Gösterilen metin ::
**********
Davranışların kazandırılması;
Madde 6. Beşinci madde de belirtilen kuralların, derslerde, törenlerde, toplantılarda, rehberlik çalışmalarında, sosyal, kültürel ve benzeri tüm eğitici faaliyetlerde davranış olarak öğrencilere kazandırılmasına özen gösterilir.
İKİNCİ KISIM
Ödüllendirilecek davranışlar, ödül ve taktirinde dikkat edilecek hususlar, onur kurullarının kurulması ve çalışması
BİRİNCİ BÖLÜM
Ödüllendirilecek davranışlar, ödül taktirinde dikkat edilecek hususlar
Ödüllendirilecek davranışlar ve ödüller:
Madde 7. Okul disiplin kurulu, örnek, güzel davranışları, derslerdeki gayret ve başarılarıyla üstünlük gösteren öğrencilerle ilgili olarak;
Dönem notu, hiçbir dersten 10’luk not sisteminde 5’ten, 5’lik not sisteminde 2’den az almayan, dönem notlarının ağırlıklı ortalaması, 10’luk not sisteminde 7’den, 5’lik not sisteminde 3.50’den aşağıya almayan öğrencilerin adlarını dönem sonunda bir liste halinde yönetiminden ister.
**********
Sağlanan veriler ::
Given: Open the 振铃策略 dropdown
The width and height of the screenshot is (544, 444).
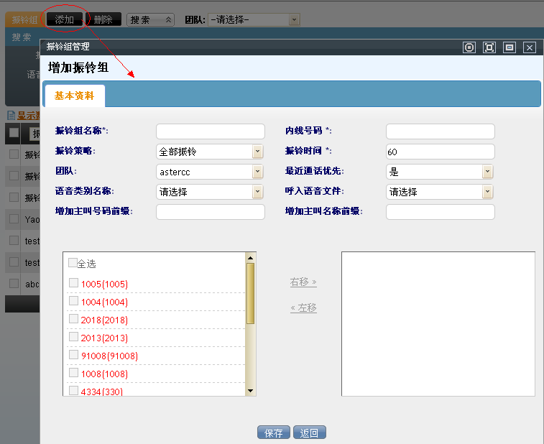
**********
Verilen görev 1 :: Gösterilen metne göre, 5'lik not sisteminde dönem notlarının ağırlıklı ortalaması en az kaç olmalıdır?
Verilen görev 2 :: Gösterilen metinden, "İKİNCİ KISIM" sözcüklerini içeren yerle başlayıp "halinde yönetiminden ister." ile biten bölümü hiç değiştirmeden kopyala.
Verilen görev 3 :: Öğrenci davranışları ve ödüllerle ilgili metni kaldığı yerden sürdür.

Sonuç 1 :: 3.50

Sonuç 2 ::
İKİNCİ KISIM
Ödüllendirilecek davranışlar, ödül ve taktirinde dikkat edilecek hususlar, onur kurullarının kurulması ve çalışması
BİRİNCİ BÖLÜM
Ödüllendirilecek davranışlar, ödül taktirinde dikkat edilecek hususlar
Ödüllendirilecek davranışlar ve ödüller:
Madde 7. Okul disiplin kurulu, örnek, güzel davranışları, derslerdeki gayret ve başarılarıyla üstünlük gösteren öğrencilerle ilgili olarak;
Dönem notu, hiçbir dersten 10’luk not sisteminde 5’ten, 5’lik not sisteminde 2’den az almayan, dönem notlarının ağırlıklı ortalaması, 10’luk not sisteminde 7’den, 5’lik not sisteminde 3.50’den aşağıya almayan öğrencilerin adlarını dönem sonunda bir liste halinde yönetiminden ister.

Sonuç 3 ::
Listeyi inceleyerek, davranış notu indirilmemiş öğrencilerin, dönem notlarının ağırlıklı ortalaması, 10’luk not sisteminde 7.00-8.49, 5’lik not sisteminde 3.50-4.49 arasında olanlar teşekkür, 10’luk not sisteminde 8.50, 5’lik not sisteminde 4.50 ve daha yukarısı olan öğrencileri takdirname ile ödüllendirilmesine karar verir.
Ayrıca almış olduğu notlarla istenilen başarıyı gösterememekle beraber aşağıdaki şartlardan en az birisini taşıyan öğrencilerin, onur kurulu, öğretmenler veya okul yönetiminin teklifi üzerine onur belgesiyle ödüllendirilmesine karar verir ve en kısa sürede belgelerinin verilmesini sağlar.
a- Hiç devamsızlığı bulunmamak,
b- Davranışlarıyla arkadaşlarına ve çevresine iyi örnek olan,
c- Çeşitli yarışmalarda, sosyal, sportif ve sanatsal faaliyetlerde üstün başarı göstermek.
d- Eğitici kol çalışmalarında liderlik vasfı göstermek ve gösterdiği faaliyetlerle eğitime katkısı bulunmak,
e- Okulun araç, gereç ve donanımlarını koruma ve kollamadaki örnek davranışları okul yönetimi veya öğretmenlerince tespit edilmiş olmak.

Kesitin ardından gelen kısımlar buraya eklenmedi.